**What you need to do:**
Leave out the pictures and repeat exactly the lines from the one containing "Technology-Blog (1777, 891)" through the final line of the listing below.

**Material supplied:**
+--

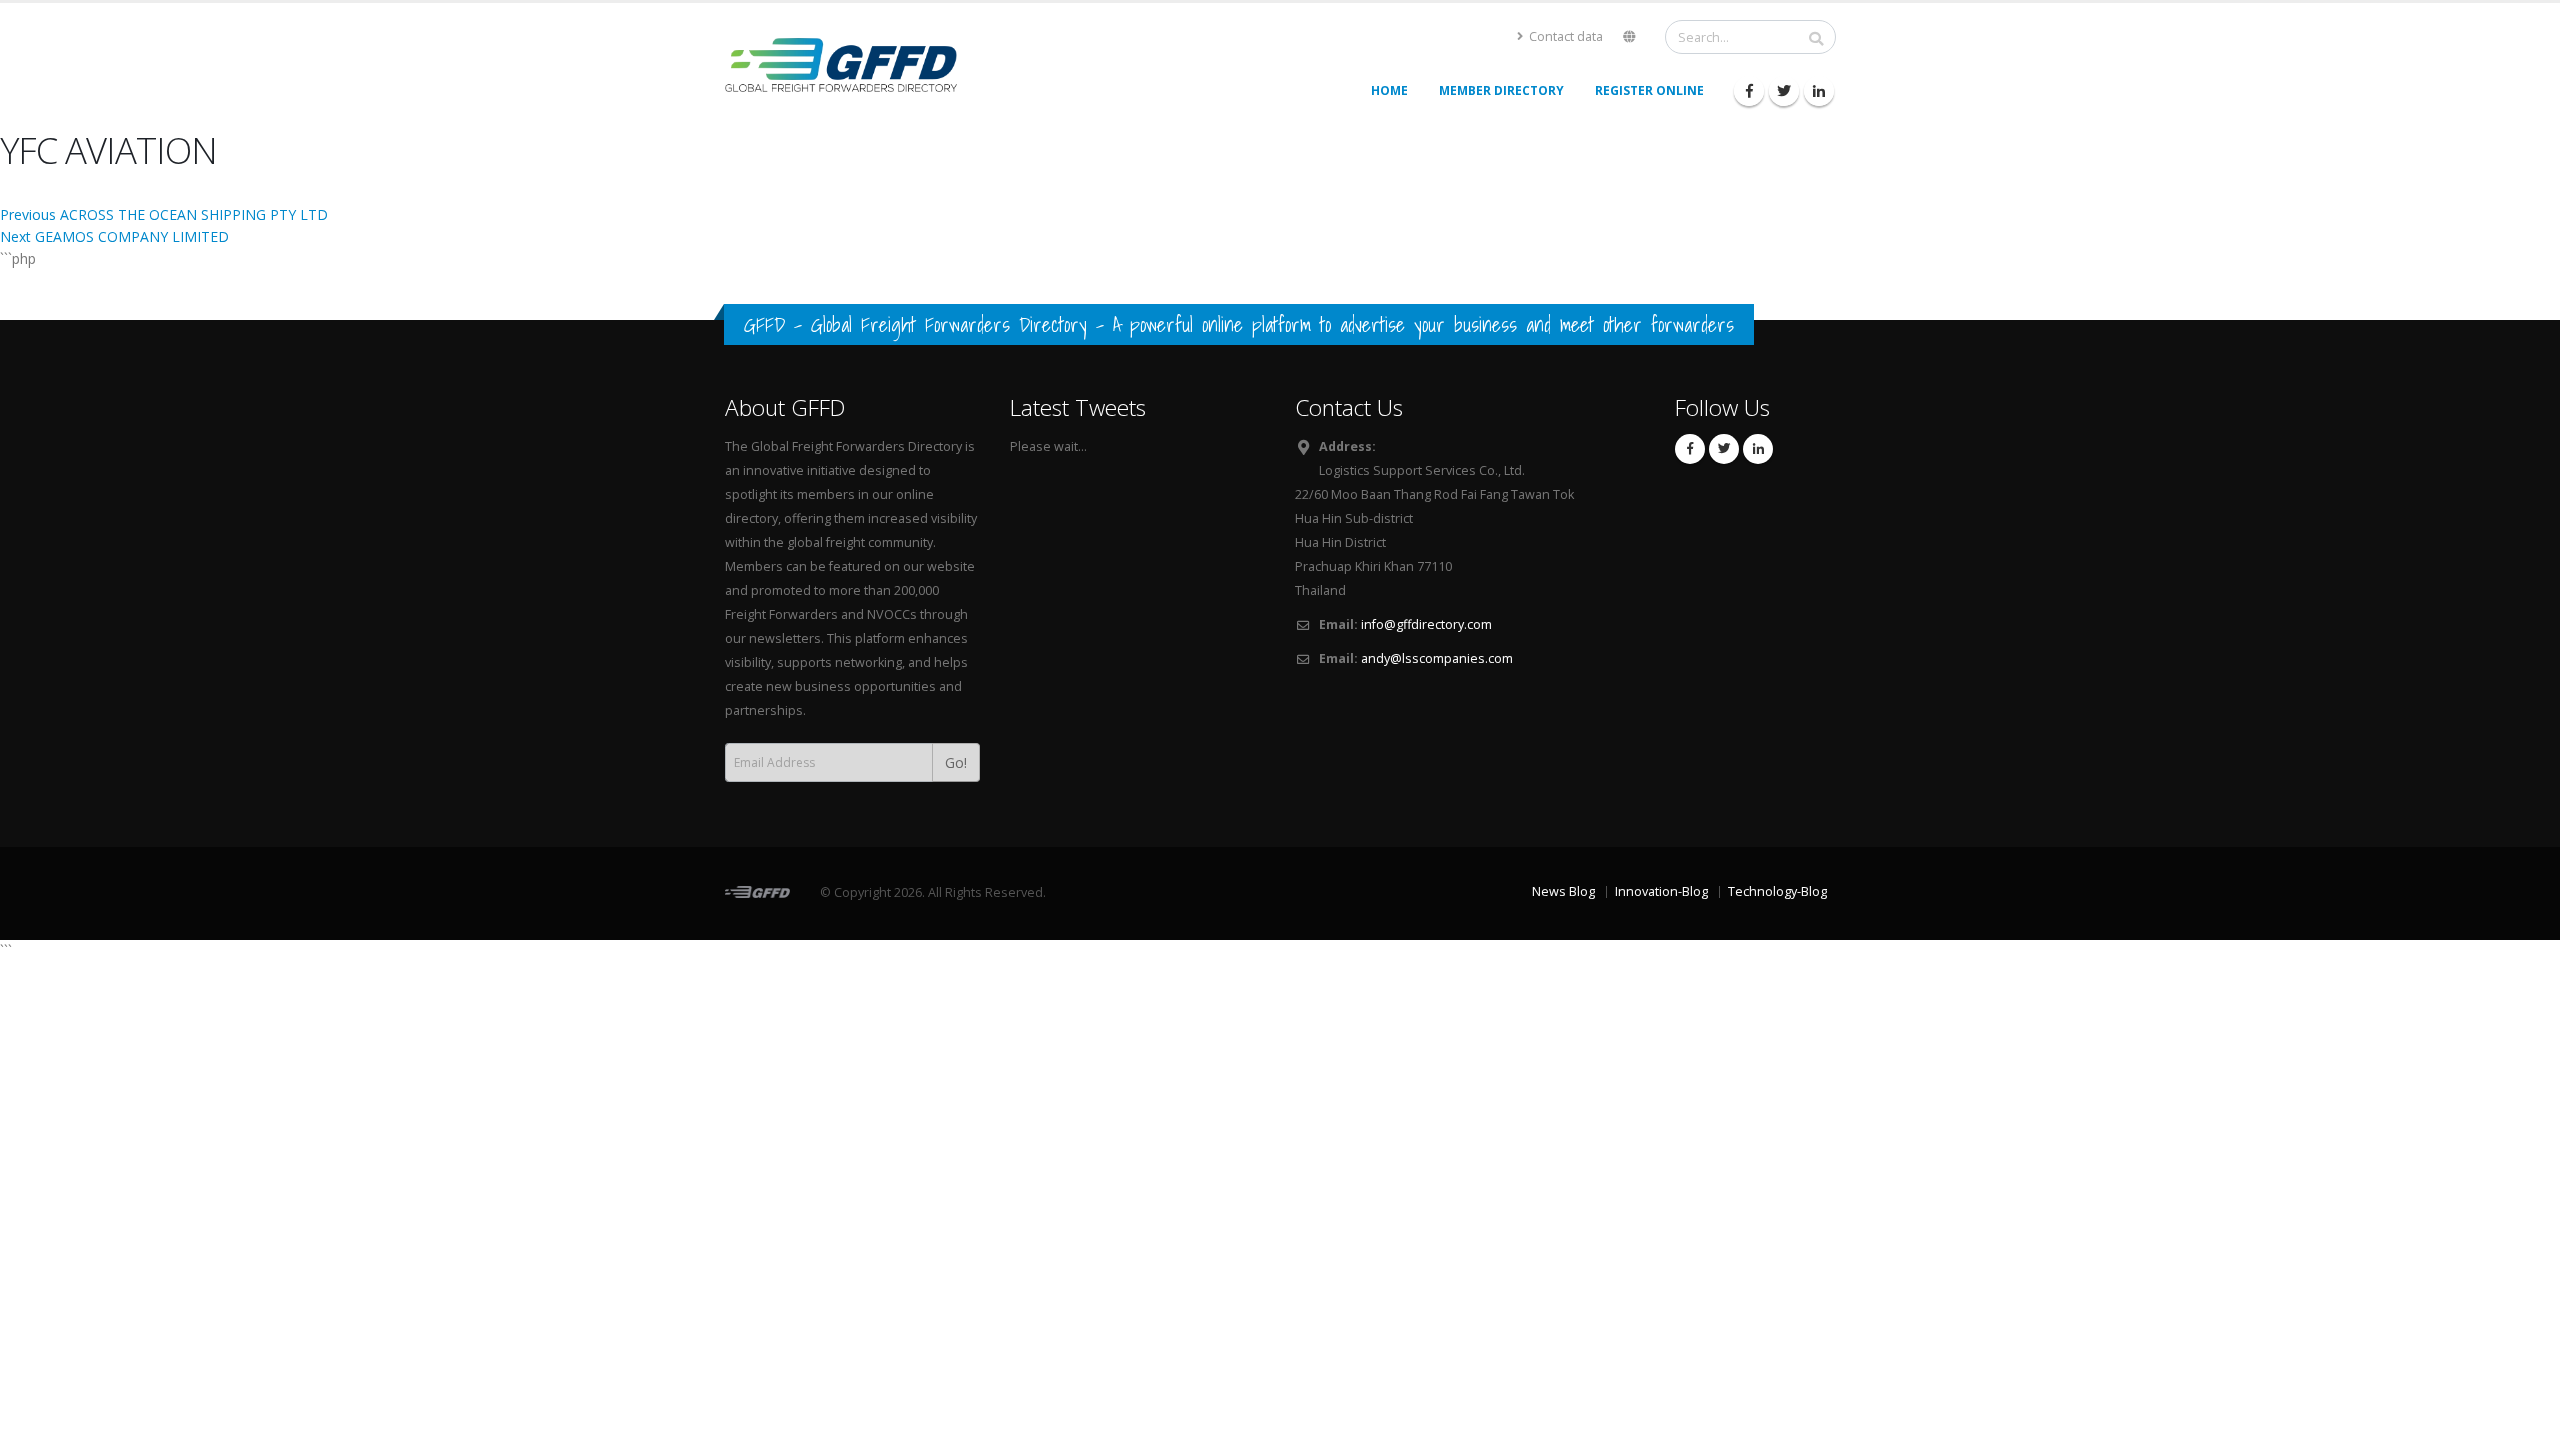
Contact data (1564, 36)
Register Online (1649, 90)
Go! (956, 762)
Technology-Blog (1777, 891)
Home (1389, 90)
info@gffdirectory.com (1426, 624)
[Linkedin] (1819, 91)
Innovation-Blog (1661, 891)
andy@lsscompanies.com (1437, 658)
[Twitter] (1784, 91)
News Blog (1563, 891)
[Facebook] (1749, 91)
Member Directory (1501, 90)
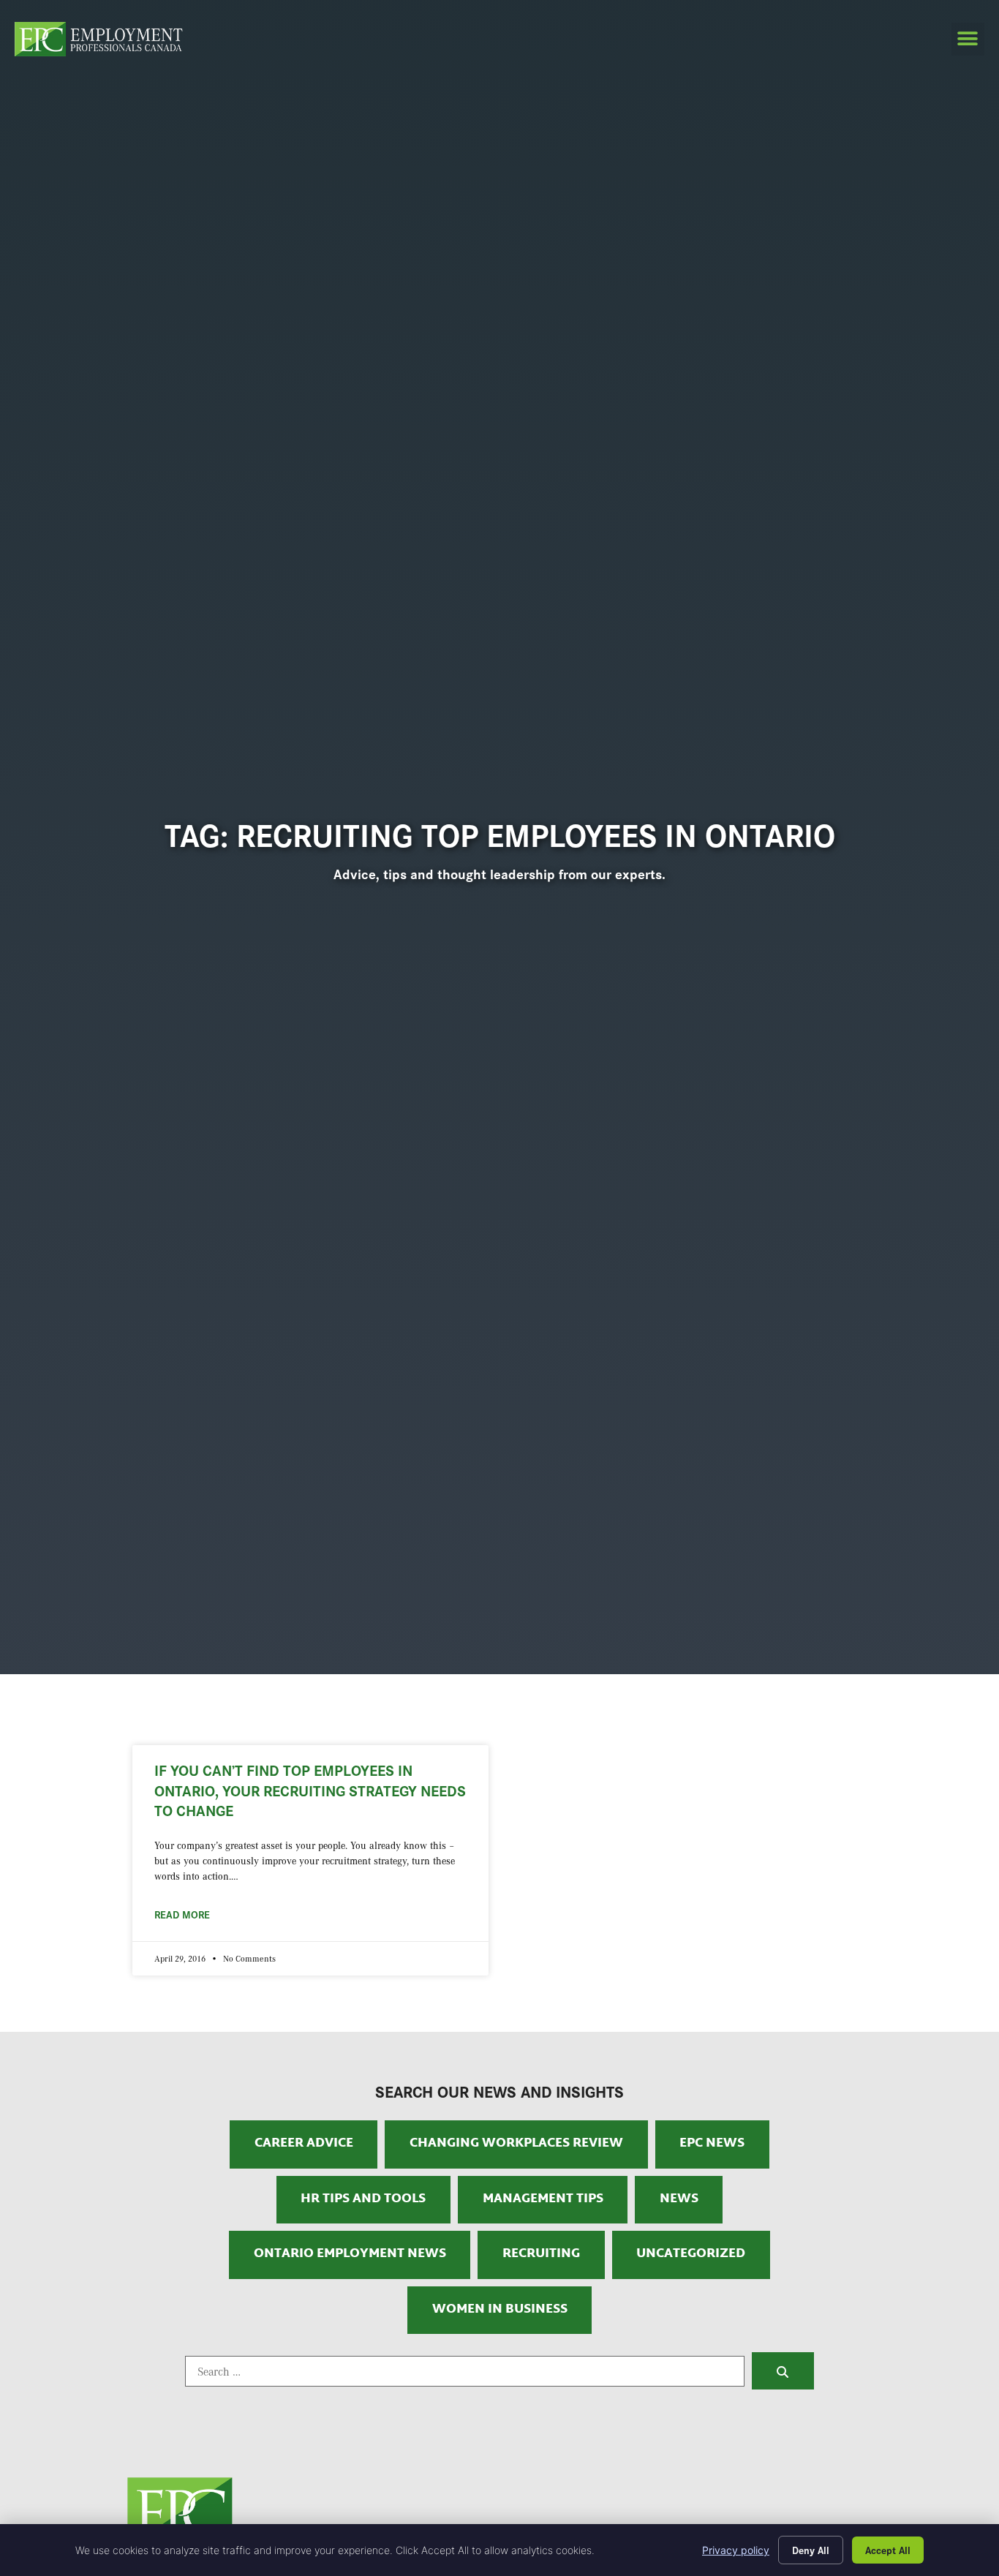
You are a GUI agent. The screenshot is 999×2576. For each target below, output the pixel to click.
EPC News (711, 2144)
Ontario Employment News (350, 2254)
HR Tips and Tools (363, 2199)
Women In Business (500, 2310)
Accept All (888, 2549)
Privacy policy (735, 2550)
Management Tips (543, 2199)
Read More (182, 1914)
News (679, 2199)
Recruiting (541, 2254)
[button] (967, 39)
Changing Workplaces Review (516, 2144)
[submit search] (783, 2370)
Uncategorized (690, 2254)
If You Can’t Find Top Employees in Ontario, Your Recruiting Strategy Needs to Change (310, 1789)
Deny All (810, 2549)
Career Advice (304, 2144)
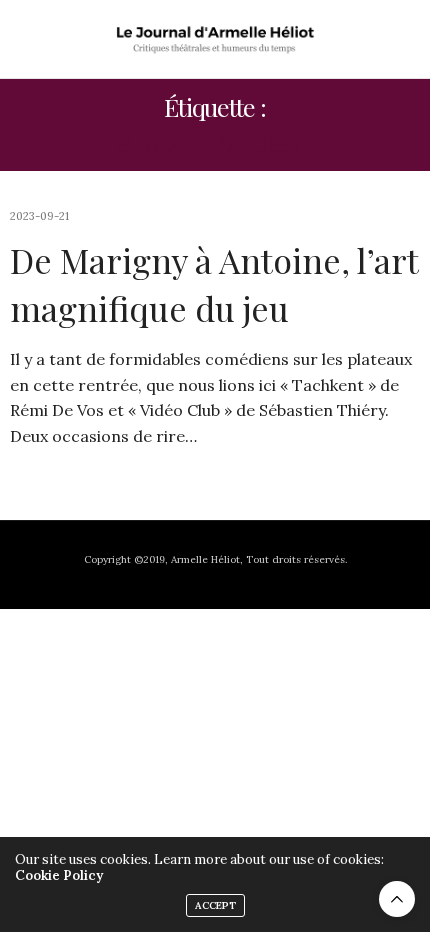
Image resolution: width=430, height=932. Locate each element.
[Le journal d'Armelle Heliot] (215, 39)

+--

**Response below:**
Technology-Blog (1777, 891)
Home (1389, 90)
info@gffdirectory.com (1426, 624)
[Linkedin] (1819, 91)
Innovation-Blog (1661, 891)
andy@lsscompanies.com (1437, 658)
[Twitter] (1784, 91)
News Blog (1563, 891)
[Facebook] (1749, 91)
Member Directory (1501, 90)
You are a GUI agent. The screenshot is 999×2576. For each target below, output the pixel to click.
EPC News (711, 2144)
Ontario Employment News (350, 2254)
HR Tips and Tools (363, 2199)
Women In Business (500, 2310)
Accept All (888, 2549)
Privacy policy (735, 2550)
Management Tips (543, 2199)
Read More (182, 1914)
News (679, 2199)
Recruiting (541, 2254)
[button] (967, 39)
Changing Workplaces Review (516, 2144)
[submit search] (783, 2370)
Uncategorized (690, 2254)
If You Can’t Find Top Employees in Ontario, Your Recruiting Strategy Needs to Change (310, 1789)
Deny All (810, 2549)
Career Advice (304, 2144)
Image resolution: width=430, height=932. Locate each element.
[Le journal d'Armelle Heliot] (215, 39)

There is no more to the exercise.